Troisième constat : la transition ne se fera pas sans une recomposition des compétences requises. Le rapport de l'International Transport Forum sur les camions sans conducteur souligne que la disparition du métier de chauffeur, si elle survient, sera graduelle et accompagnée par l'apparition de nouveaux métiers de supervision et de maintenance.

Pour les salariés en poste, deux leviers d'adaptation sont fréquemment cités par les branches professionnelles : la formation continue aux nouvelles technologies (capteurs, supervision, maintenance électronique) et la reconversion assistée vers les métiers émergents (voir section suivante).

Sources : ITF, Driverless Trucks ; OCDE, rapports automatisation et marché du travail ; France Travail, enquêtes BMO ; observatoire prospectif transport-logistique ; AFT.

5. Métiers émergents : superviseur, téléopérateur, technicien capteurs

L'automatisation ne se traduit pas par une simple soustraction de postes.
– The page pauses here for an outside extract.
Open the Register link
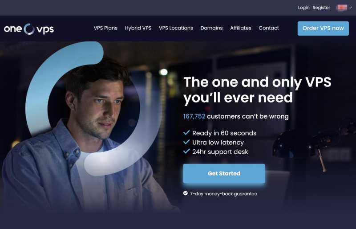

Elle fait apparaître des fonctions nouvelles, qui requièrent des compétences hybrides entre conduite, maintenance et numérique.
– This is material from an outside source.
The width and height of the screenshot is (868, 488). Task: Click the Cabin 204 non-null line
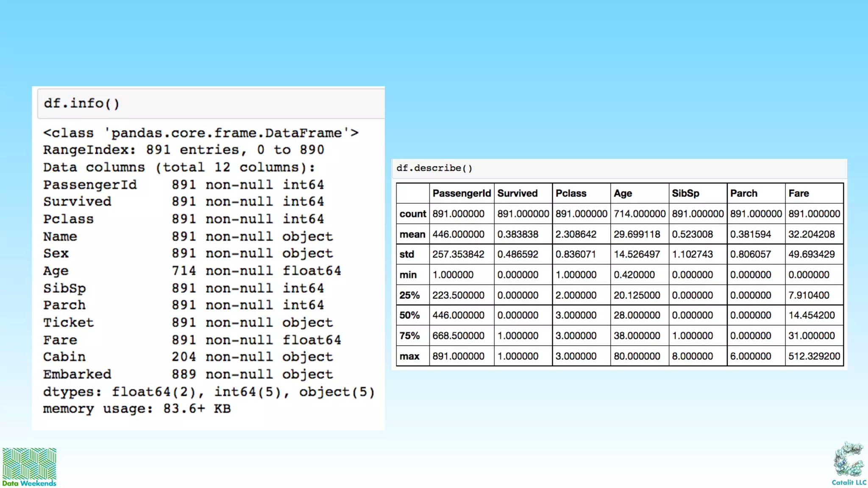188,357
5.1 Le superviseur de flotte autonome

Depuis un centre de contrôle, le superviseur surveille en temps réel plusieurs véhicules autonomes, gère les alertes, valide les décisions complexes (par exemple : autoriser un dépassement, gérer une zone de chantier). Le métier se rapproche du contrôleur aérien, à des échelles plus modestes.

5.2 Le téléopérateur

Quand le véhicule autonome rencontre une situation qu'il ne sait pas gérer, le téléopérateur prend la main à distance pour quelques minutes, le temps de débloquer la situation. Cette fonction est déjà déployée dans plusieurs services de robotaxis et de camions autonomes en phase pilote.

5.3 Le technicien capteurs et systèmes embarqués

Les véhicules autonomes embarquent des dizaines de capteurs (caméras, LiDAR, radars, ultrasons), un calculateur central et un logiciel embarqué complexe. Leur entretien fait émerger un métier de technicien spécialisé, à mi-chemin entre la mécanique poids lourd traditionnelle et l'électronique embarquée.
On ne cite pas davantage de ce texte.